The Manga Guide to Calculus follows the actions of a young newspaper reporter, Noriko, who wants to cover the big stories, to be a hard-hitting reporter who uncovers and reveals hidden facts about world affairs, the economy, and politics. She is saddened to discover that she has been assigned to work a small post in a small area where she is unlikely to find stories bigger than the opening of a local amusement park or the improving reputation of a local watermelon grower.
However, her time is not wasted. The bureau chief is a lover of mathematics, and specifically calculus. Noriko is shocked to discover that calculus can help her become a better reporter by assisting her to discover trends in data that might otherwise have been overlooked.
This story line makes the discussion of very complex and sometimes difficult to grasp mathematical concepts much easier by framing the discussion in ways I have never seen. In my experience, a typical calculus class will start with mechanics like how to compute a derivative or somewhat esoteric sounding concepts like lines tangent to curves without giving a clear background as to why these things might be meaningful or useful. That usually comes much later, after a large number of students have been weeded out because of disinterest or an unwillingness to learn difficult concepts without knowing why they might be important.
What this book does better than any calculus book I have seen is give a context to the processes and concepts. The story line is enjoyable, but more importantly it serves the function of enabling a reader to understand how the mathematics help solve problems or answer questions that are useful and relatable. That in itself is a great and useful accomplishment and makes the book worthy of a recommendation.
The book covers a large number of concepts.
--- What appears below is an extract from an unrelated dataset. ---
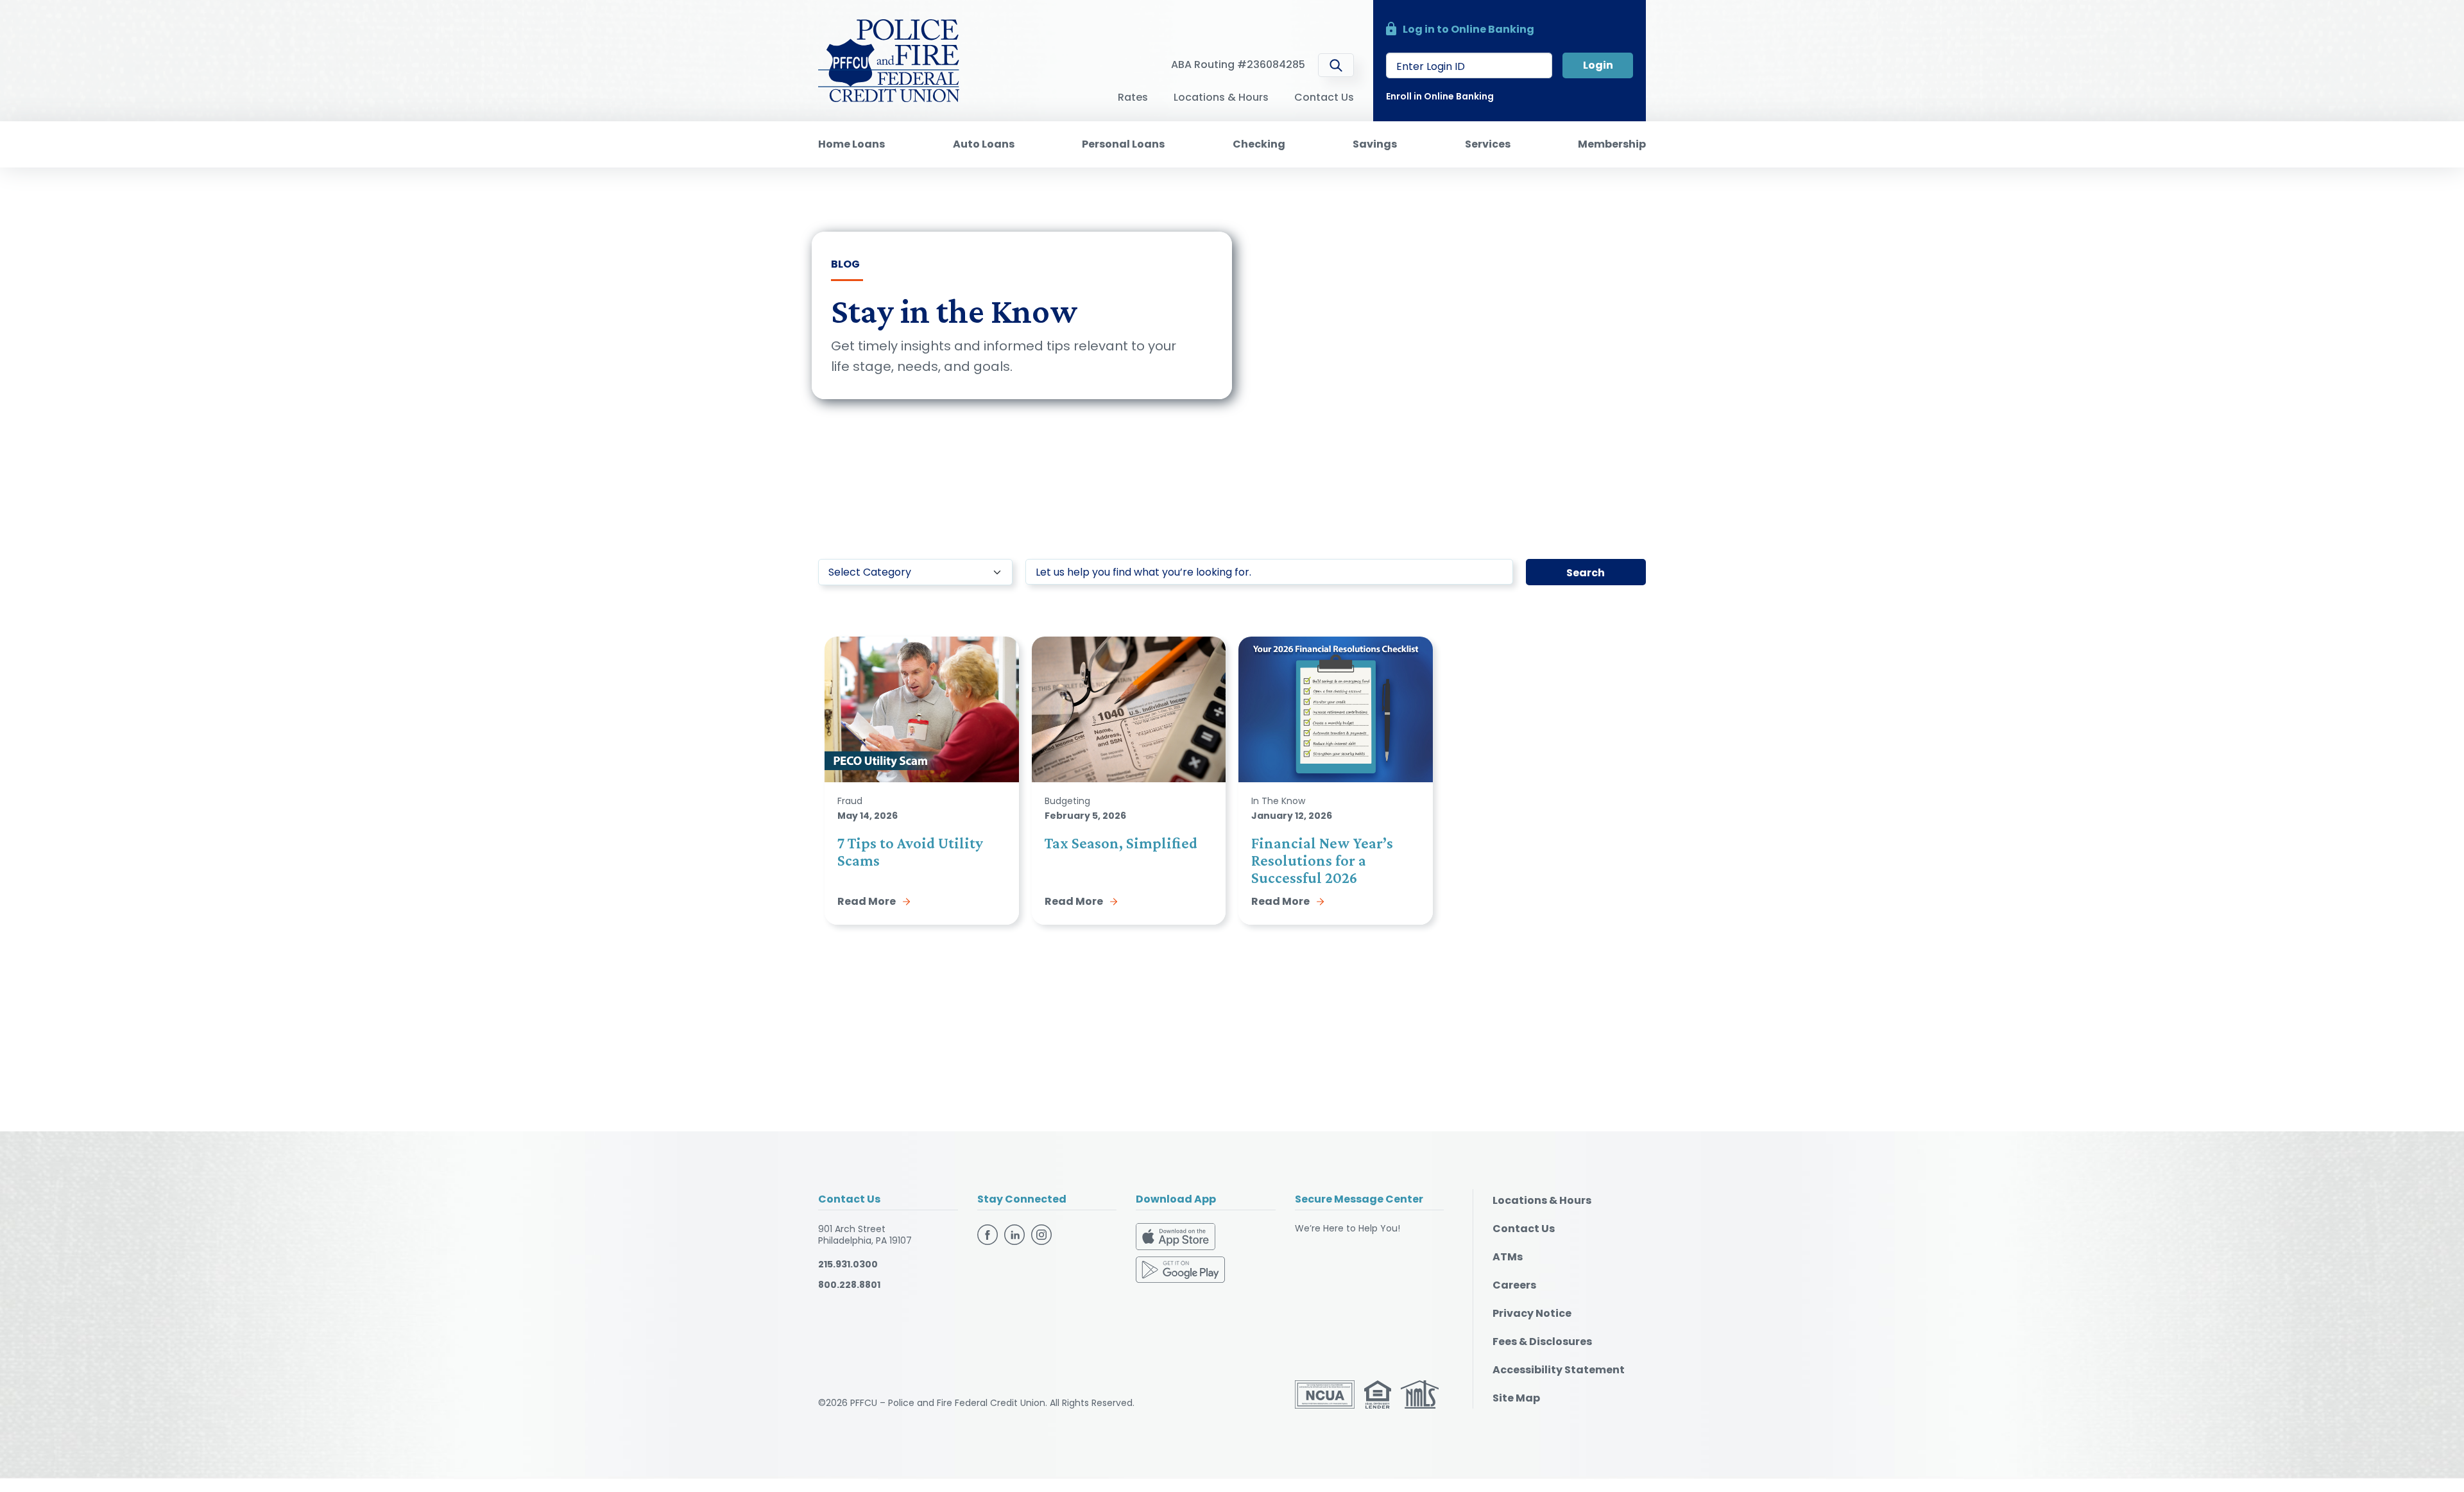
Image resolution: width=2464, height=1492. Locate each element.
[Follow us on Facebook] (989, 1233)
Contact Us (1324, 97)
As a result, none are covered in exhaustive depth. I would not consider this a primary text or useful for learning calculus alone, but rather as an accompaniment to a course, useful for review or assistance in understanding concepts as they are learned.
Some of the topics covered are using functions to approximate data, such as fluctations or trends in prices, calculating relative error and calculating the derivative of constant, linear, quadratic, composite, inverse and other functions. Norika learns how to use different techniques for differentiation while discovering the importance and usefulness of knowing the maxima and minima for a given formula. Not long after these and other foundational aspects are learned, Norika finds out about the fundamental theorem of calculus and learns to integrate using supply and demand curves and later trigonometric functions. Finally, she discovers Taylor Expansion, distributions, and partial differentiation, especially as applied to economics.
The book includes exercises in each section with solutions in the back of the book. Again, there aren’t enough practice problems for this to be useful as a primary teaching text, but what is there is useful for confirming that the concept just discussed is clearly understood and would be helpful as a review.
I would have preferred to see more examples of calculus in use in other sciences, like physics, but this is a short book that is intended to be an overview of the topic and not an extensive or exhaustive presentation. It is also fair to note that the Manga Guide to Physics does use some calculus in it, although not much. These are books aimed at people finishing high school or just starting at the university and I think they hit their target well, confining themselves to discussions within well chosen boundaries to make sure that the intentionally and necessarily narrower set of concepts may be discussed clearly and completely enough for good understanding.